Skytrain by timerskine

Skytrain

This weekend is the Military Aviation Museum's BIG annual air show, Warbirds Over The Beach. Today, on Day #2, we had several thousand more guests coming in to see most of our aircraft get airborne.

This a Douglas C-47 Skytrain, or a Dakota as it was known by the British. It was the military version of Douglas's DC-3 airliner and was the main transport aircraft used by the Allies in WWII. It was highly capable and rugged, able to carry large payloads - 28 troops or 18 patient litters in air ambulance configuration or 6,000 lbs / 2,700 kg of cargo. Its large door allowed for large items to be transported, such as a Jeep.

The C-47 was so rugged and durable that of the 10,000+ that were built between 1941 and 1945, hundreds remain in service today around the world, not only as historical warbirds, but as passenger and cargo airliners.

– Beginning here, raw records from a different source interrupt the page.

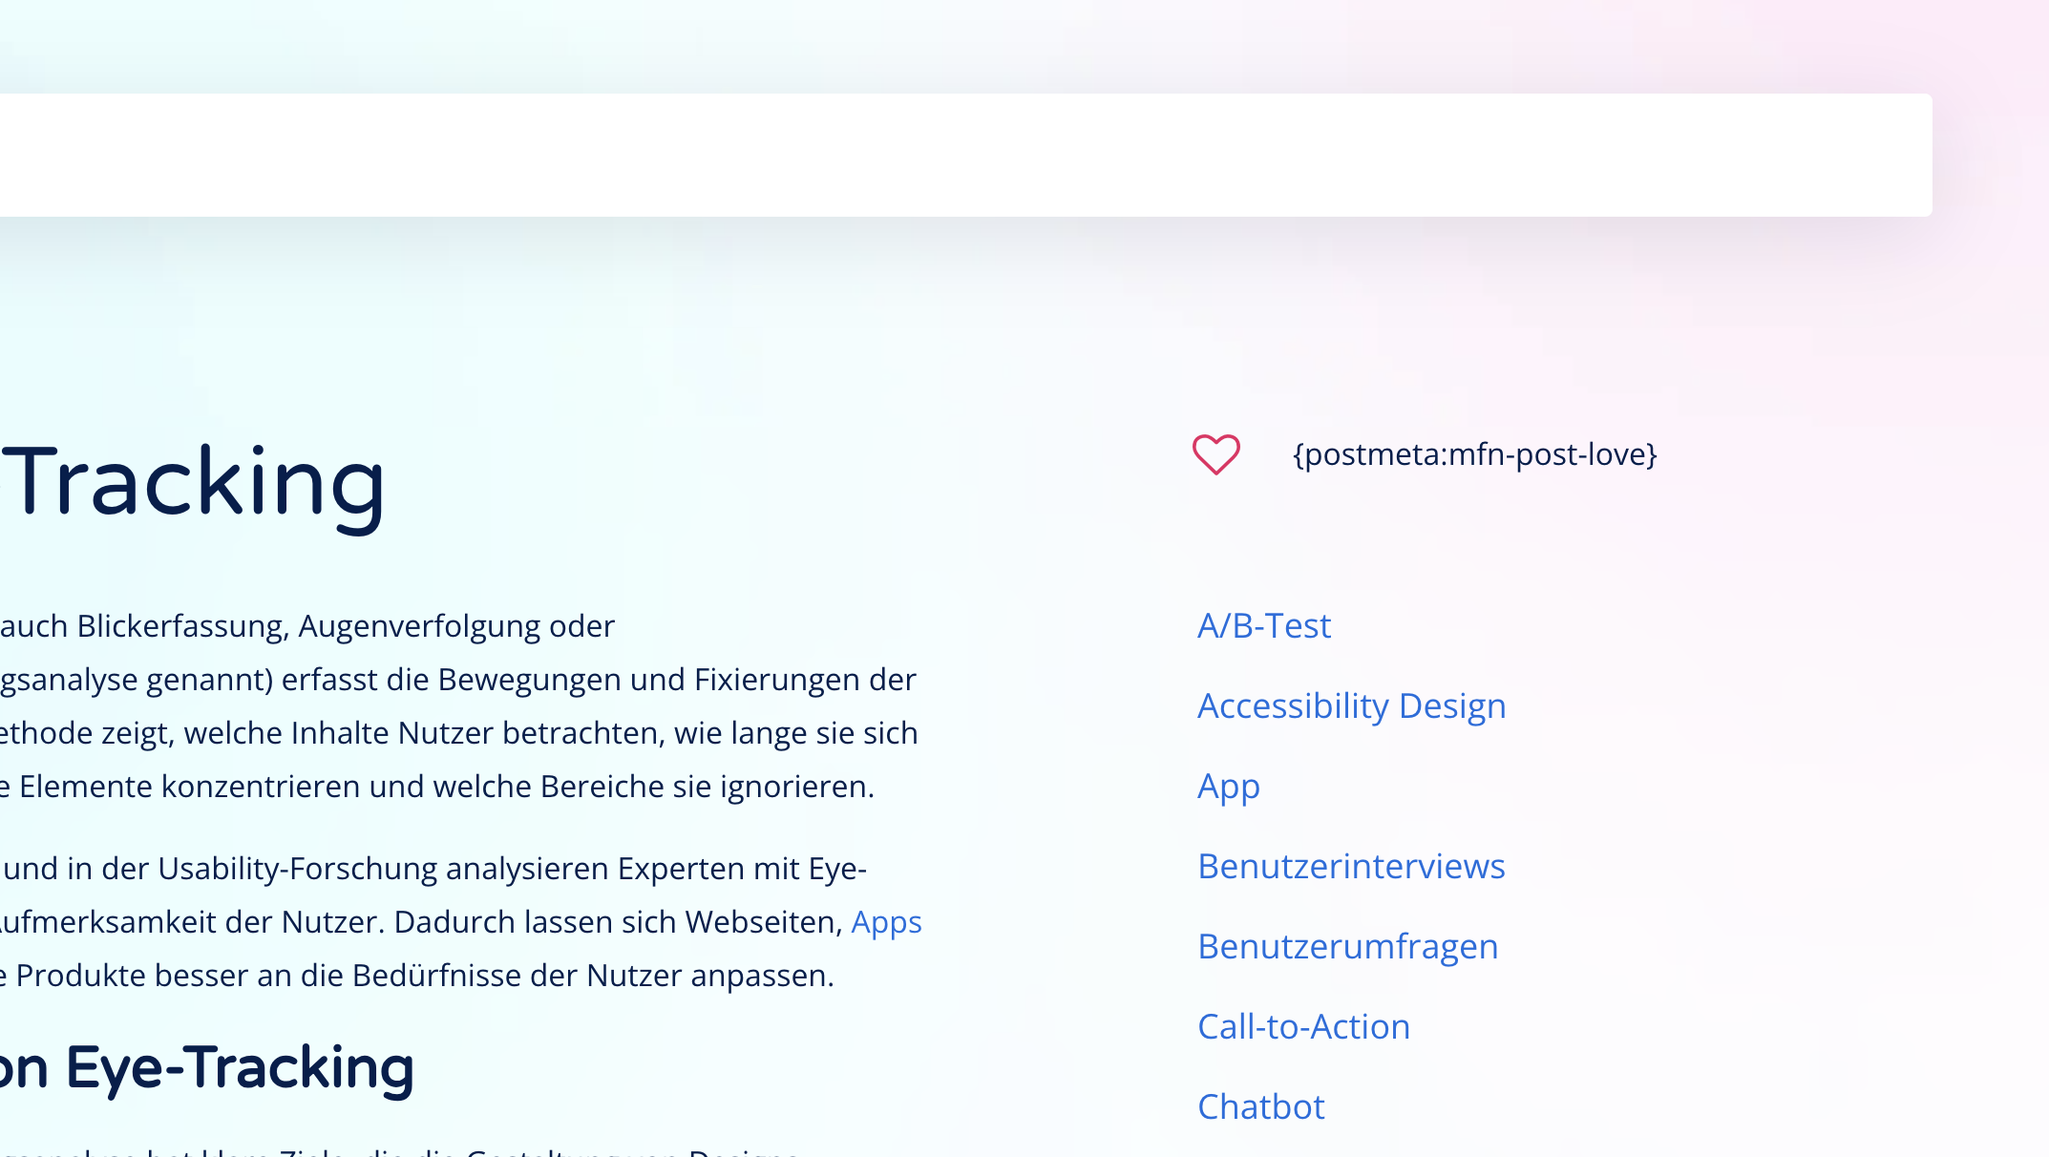2049x1157 pixels.
Task: Open the A/B-Test glossary link
Action: [x=1263, y=626]
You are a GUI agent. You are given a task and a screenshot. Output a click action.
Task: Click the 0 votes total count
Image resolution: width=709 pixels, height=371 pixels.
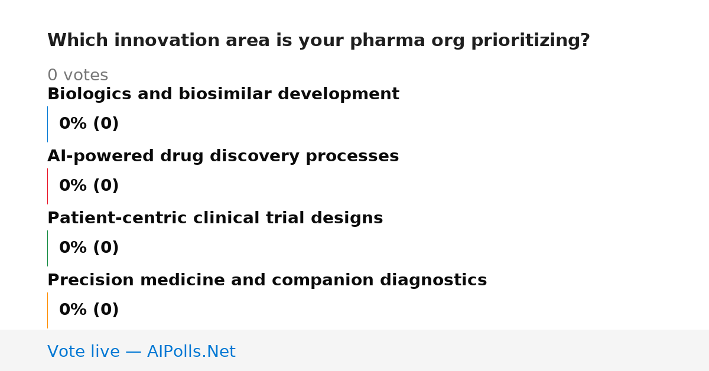coord(77,76)
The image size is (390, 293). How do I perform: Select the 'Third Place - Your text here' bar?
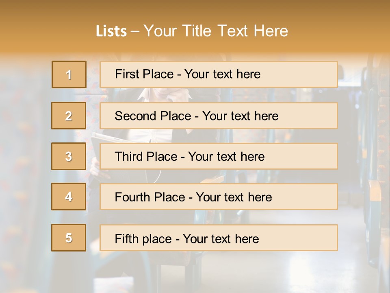tap(219, 156)
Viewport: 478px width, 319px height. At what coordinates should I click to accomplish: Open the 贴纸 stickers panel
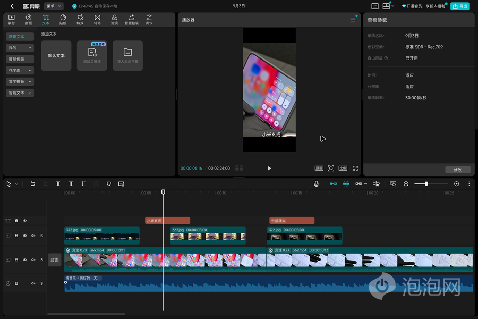63,20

This particular C-47 is doesn't belong to the Military Aviation Museum but is an invited guest to Warbirds Over The Beach, the Tunison Foundation's Placid Lassie, a genuine war hero. This plane is not a replica or another C-47/DC-3 painted to look like Placid Lassie, but the actual plane that towed gliders over France as part of the airborne portion of the Normandy invasion, and carried paratroopers for Operations Overlord (Normandy), Market Garden (A Bridge Too Far), and Varsity, dropping troops into Germany on the far side of the Rhine River.
Great bit of research into the plane and the era. I just hope that younger people take note of these facts and understand the scale of the whole thing and how many millions of people on both sides died. Also how it changed the dynamics of countries. For instance: my brother was a result of the Americans waiting over here for the D-Day landings, and I am the son of a captured German soldier! Were it not for the war, neither of us would have existed!
These planes and exhibitions are not meant to glamourise war, but to serve as a reminder of the futility of it!
October 5th, 2021  
@jon_lip Thanks Jon. A lot of younger people are interested and do learn a lot from what we do at the Museum. We also have many teenagers who volunteer (our minimum age is 14) and they are like sponges with the information.